Work in animals suggests that several drugs, including fluoxetine [115], donepezil [38], and cotinine, the main derivative of nicotine [113], can improve cognitive performance as well as emotional state following chemotherapy, but further research is required.

Discussion

Conclusions and future directions

Cognitive impairments are reported during and after treatment in cancer patients receiving chemotherapy. Even if other treatments, such as hormone therapies in breast and prostate cancer patients, seem to have lower impact on cognition, the real current difficulty is to assign selective cognitive disorders to specific treatments because surgery, anaesthesia, and radiotherapy are often part of treatment. Further studies are needed to take into account the care trajectory and investigate the impact of newer therapies such as the new generation of hormone therapies in prostate cancer and immunotherapy, with preliminary data supporting cognitive alterations.

While there has been progress in identifying factors involved in CRCI (psychological and sociodemographic variables or biomarkers and genetic predisposition), complementary studies, including work with animal models and neuroimaging, are needed to define precisely which factors predispose to a higher risk of cognitive impairment.

Translational research, including clinical, imaging, and animal models has improved knowledge about CRCI. Studies on animal models have helped identify neurobiological mechanisms, highlighting a strong translational role for animal models in this field. Neuroimaging studies have provided valuable insights into functional and structural brain regions and networks affected by cancer treatment. As imaging methods continue to develop, we expect these will aid in uncovering the biological mechanisms involved and identifying patients at high risk for cognitive decline.

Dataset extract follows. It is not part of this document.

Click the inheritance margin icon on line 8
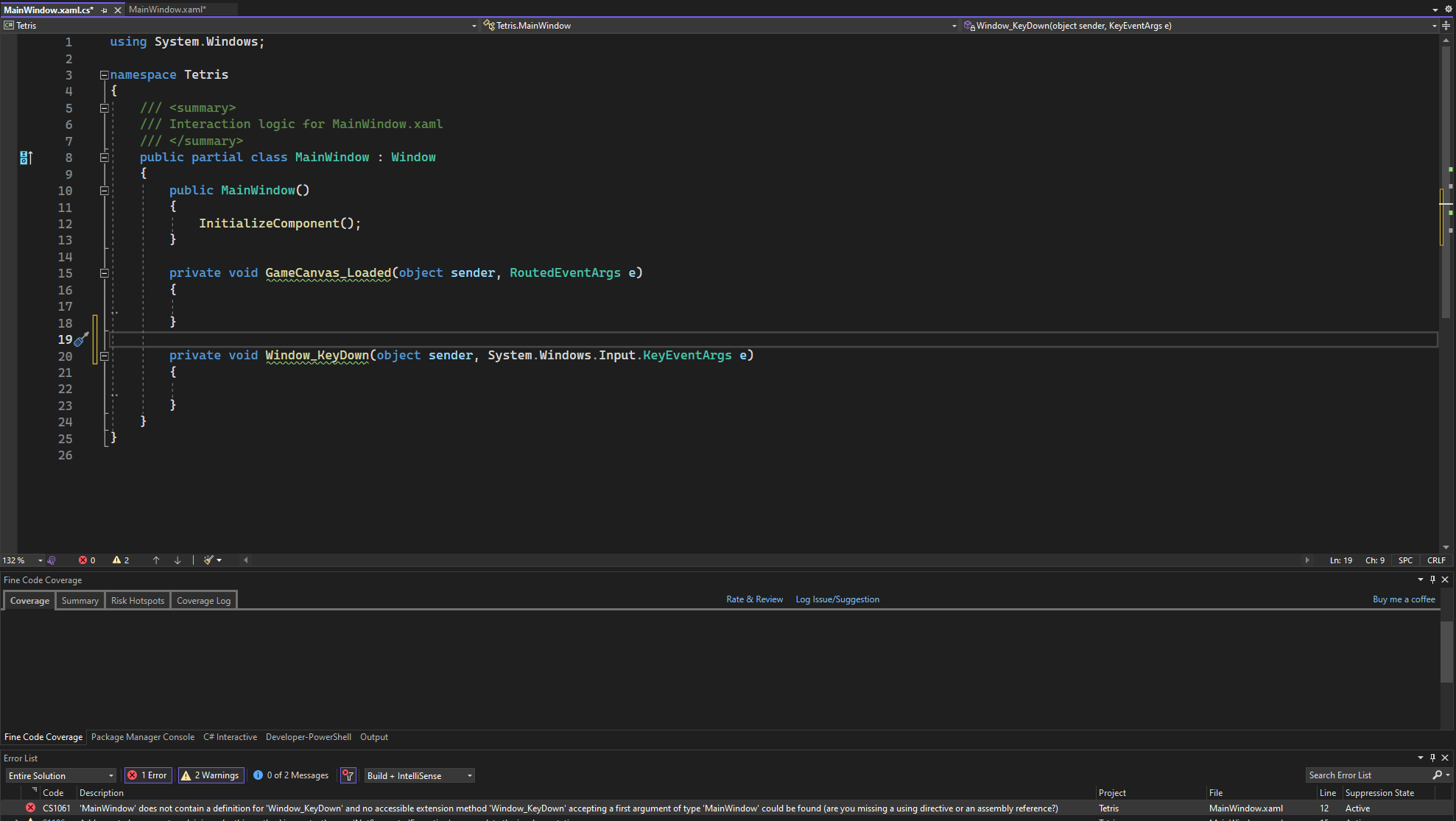This screenshot has height=821, width=1456. tap(26, 158)
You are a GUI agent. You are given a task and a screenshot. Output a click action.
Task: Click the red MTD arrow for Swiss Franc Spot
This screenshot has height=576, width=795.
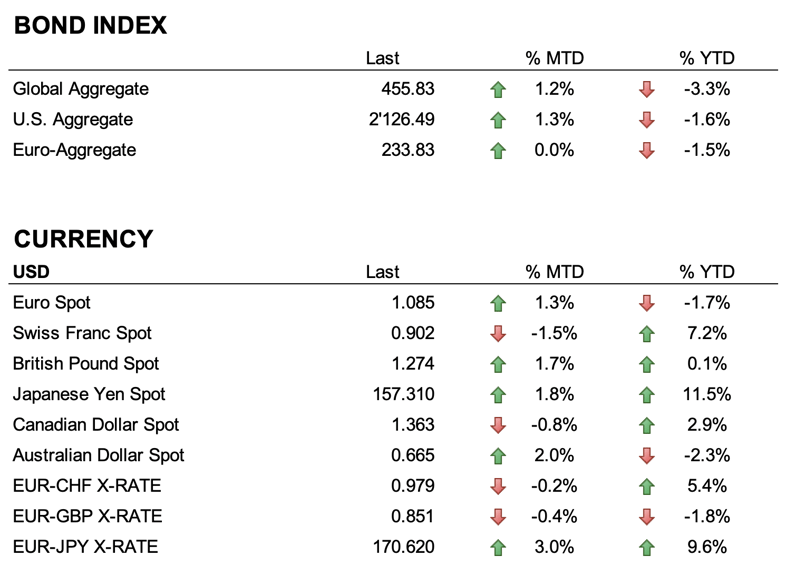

Significant progress in the field has been made utilizing traditional neuropsychological tests and validated self-report measures of cognition. However, concerns have been raised about the sensitivity and specificity of traditional neuropsychological tests to detect the relatively subtle cognitive changes often experienced by cancer survivors. Some investigators are advocating the addition of tests based on cognitive neuroscience, which may be more sensitive and assess specific subcomponents of cognitive processes [129] with the use of more ecological tests.

There is limited high-quality evidence guiding how best to help cancer survivors with cognitive complaints. No pharmacological agents have been approved to reduce CRCI and, despite encouraging results with animals, none of the drugs examined in animal models have been subjected to clinical trials. For those with sustained impairment, or for whom impairment impacts daily function, referral to a neuropsychologist is recommended. Due to the association of cognitive symptoms with anxiety/depression, fatigue, and sleep disorders, it is essential to assess patients with CRCI for common symptom clusters and to treat these symptoms if present. The most promising strategy is likely cognitive rehabilitation but its impact on improvement in daily function remains unclear. Although only preliminary data are available, physical activity programmes could also be considered. More studies and especially robust clinical trials are needed to find adequate strategies of management of CRCI for routine oncology supportive care, to respond to demands and improve QoL of patients.

Multidisciplinary cooperation between oncologists, neurologists, imaging researchers, and neuroscientists is encouraged to define mechanisms of CRCI and to optimise medical care and patients’ rehabilitation. Early detection of cognitive impairment is needed, especially in elderly patients who could be referred to an onco-geriatrician and/or neurologist to screen for cognitive impairment before and during treatment. Management of CRCI should be incorporated into clinical practice as for patients with neurodegenerative disease.